Terzigno: una petizione popolare per chiudere Cava Sari

Continua la protesta animata dai comitati civici di Terzigno per chiedere la chiusura di Cava Sari. I cittadini hanno preparato una petizione popolare tesa a ottenere nuovamente lo stop dei camion che sversano rifiuti nell’invaso. Una petizione da sottoporre all’attenzione dell’amministrazione comunale.

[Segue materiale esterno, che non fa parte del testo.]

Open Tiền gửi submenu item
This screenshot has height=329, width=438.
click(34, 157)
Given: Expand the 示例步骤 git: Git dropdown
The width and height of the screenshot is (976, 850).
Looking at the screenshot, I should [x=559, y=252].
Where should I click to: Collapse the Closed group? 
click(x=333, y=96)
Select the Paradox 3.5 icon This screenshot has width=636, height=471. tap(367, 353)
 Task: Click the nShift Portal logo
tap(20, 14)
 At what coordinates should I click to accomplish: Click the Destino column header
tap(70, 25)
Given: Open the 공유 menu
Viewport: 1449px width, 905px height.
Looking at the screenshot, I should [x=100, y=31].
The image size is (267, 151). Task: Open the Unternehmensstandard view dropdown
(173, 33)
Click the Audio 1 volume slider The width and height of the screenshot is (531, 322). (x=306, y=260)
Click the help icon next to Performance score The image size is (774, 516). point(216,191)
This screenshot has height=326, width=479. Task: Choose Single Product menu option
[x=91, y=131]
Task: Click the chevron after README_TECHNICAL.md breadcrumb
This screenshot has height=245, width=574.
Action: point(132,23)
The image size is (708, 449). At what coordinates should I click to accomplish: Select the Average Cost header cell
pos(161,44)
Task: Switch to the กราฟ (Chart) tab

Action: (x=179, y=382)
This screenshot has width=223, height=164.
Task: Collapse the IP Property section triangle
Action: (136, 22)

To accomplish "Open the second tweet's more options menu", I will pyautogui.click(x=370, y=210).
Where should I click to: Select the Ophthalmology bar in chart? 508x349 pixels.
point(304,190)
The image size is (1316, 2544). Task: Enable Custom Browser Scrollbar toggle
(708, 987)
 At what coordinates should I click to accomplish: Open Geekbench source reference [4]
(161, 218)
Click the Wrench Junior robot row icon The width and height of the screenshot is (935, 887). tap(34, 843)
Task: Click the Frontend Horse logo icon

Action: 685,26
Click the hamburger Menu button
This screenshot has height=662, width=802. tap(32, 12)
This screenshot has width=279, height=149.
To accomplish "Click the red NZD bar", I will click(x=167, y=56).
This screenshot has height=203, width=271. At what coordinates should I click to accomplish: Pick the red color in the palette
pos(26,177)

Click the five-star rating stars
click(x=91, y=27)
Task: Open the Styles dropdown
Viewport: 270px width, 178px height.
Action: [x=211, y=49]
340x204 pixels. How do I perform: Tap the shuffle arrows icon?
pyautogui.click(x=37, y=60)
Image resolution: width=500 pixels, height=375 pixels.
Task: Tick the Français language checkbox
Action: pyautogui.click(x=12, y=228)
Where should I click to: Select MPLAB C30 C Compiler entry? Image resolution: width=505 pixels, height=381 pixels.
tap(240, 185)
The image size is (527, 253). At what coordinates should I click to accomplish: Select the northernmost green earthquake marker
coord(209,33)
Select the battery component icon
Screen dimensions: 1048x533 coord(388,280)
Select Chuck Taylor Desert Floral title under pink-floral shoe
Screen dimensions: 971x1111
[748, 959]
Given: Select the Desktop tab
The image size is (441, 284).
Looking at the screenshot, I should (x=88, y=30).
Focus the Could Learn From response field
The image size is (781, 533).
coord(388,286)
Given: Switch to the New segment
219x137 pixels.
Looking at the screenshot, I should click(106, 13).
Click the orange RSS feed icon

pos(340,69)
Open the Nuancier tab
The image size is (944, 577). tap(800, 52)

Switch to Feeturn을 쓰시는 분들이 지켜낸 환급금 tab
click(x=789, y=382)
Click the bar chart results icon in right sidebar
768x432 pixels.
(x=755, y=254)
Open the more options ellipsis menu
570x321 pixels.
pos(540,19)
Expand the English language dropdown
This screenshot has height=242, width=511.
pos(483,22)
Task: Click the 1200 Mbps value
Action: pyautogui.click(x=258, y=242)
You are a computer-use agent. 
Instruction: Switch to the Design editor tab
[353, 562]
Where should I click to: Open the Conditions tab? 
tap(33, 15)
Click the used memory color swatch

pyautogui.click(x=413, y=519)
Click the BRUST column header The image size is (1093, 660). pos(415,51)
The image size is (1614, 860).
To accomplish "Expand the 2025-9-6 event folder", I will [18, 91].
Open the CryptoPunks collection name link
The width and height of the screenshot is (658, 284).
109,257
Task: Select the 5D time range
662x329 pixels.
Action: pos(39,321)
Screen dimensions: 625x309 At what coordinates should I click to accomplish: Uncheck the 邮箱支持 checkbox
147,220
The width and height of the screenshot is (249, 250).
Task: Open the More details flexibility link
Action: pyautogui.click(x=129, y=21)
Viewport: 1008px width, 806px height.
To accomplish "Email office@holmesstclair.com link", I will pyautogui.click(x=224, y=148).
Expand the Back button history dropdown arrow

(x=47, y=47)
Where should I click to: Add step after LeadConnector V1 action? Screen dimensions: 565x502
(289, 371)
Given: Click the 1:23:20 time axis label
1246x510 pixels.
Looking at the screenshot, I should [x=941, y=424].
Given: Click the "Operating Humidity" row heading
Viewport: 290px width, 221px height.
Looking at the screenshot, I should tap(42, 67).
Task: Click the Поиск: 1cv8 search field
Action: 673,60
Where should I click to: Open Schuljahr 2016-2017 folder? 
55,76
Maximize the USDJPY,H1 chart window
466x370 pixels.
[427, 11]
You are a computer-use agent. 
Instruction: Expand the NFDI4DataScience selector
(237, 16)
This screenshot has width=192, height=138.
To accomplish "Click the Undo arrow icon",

“I cittadini di Terzigno firmatari della presente petizione popolare – si legge nel testo – data la grave situazione ambientale esistente sul territorio, chiedono al Sindaco di Terzigno Domenico Auricchio, all’amministrazione comunale tutta e ad i consiglieri comunali di maggioranza ed opposizione, di adoperarsi in modo urgente per ripristinare l’ordinanza che vietava ai 18 Comuni della cosiddetta ‘zona rossa’ di sversare i rifiuti in Cava Sari, o per firmare un’altra ordinanza – continua la petizione – avente il medesimo scopo ed effetto della precedente”.

Un obiettivo difficile da centrare, che ha spinto i rappresentanti dei comitati antidiscarica ad allestire banchetti in piazza per raccogliere le firme necessarie. Alla base del malcontento generale, i miasmi sempre più forti che infestano la zona, rendendola praticamente invivibile, e gli scarsi controlli effettuati sui mezzi che sversano circa 500 tonnellate di rifiuti al giorno.

Non solo: il malcontento popolare si è tradotto anche nell’occupazione pacifica dei Municipi di Terzigno e di Boscoreale, dove una sparuta rappresentanza cittadina ha invaso gli uffici, rendendo impossibile lo svolgimento delle normali attività amministrative. I cittadini, insomma, non sembrano disposti ad abbassare la voce e – nel caso in cui le loro richieste venissero rimandate al mittente – promettono di proseguire nella loro battaglia. Fino alle estreme conseguenze, come specificato nella petizione: “Nel caso in cui il Sindaco, l’amministrazione comunale ed i consiglieri comunali di Terzigno ignorino tale volontà popolare – concludono – i sottoscritti cittadini ne chiedono le dimissioni“.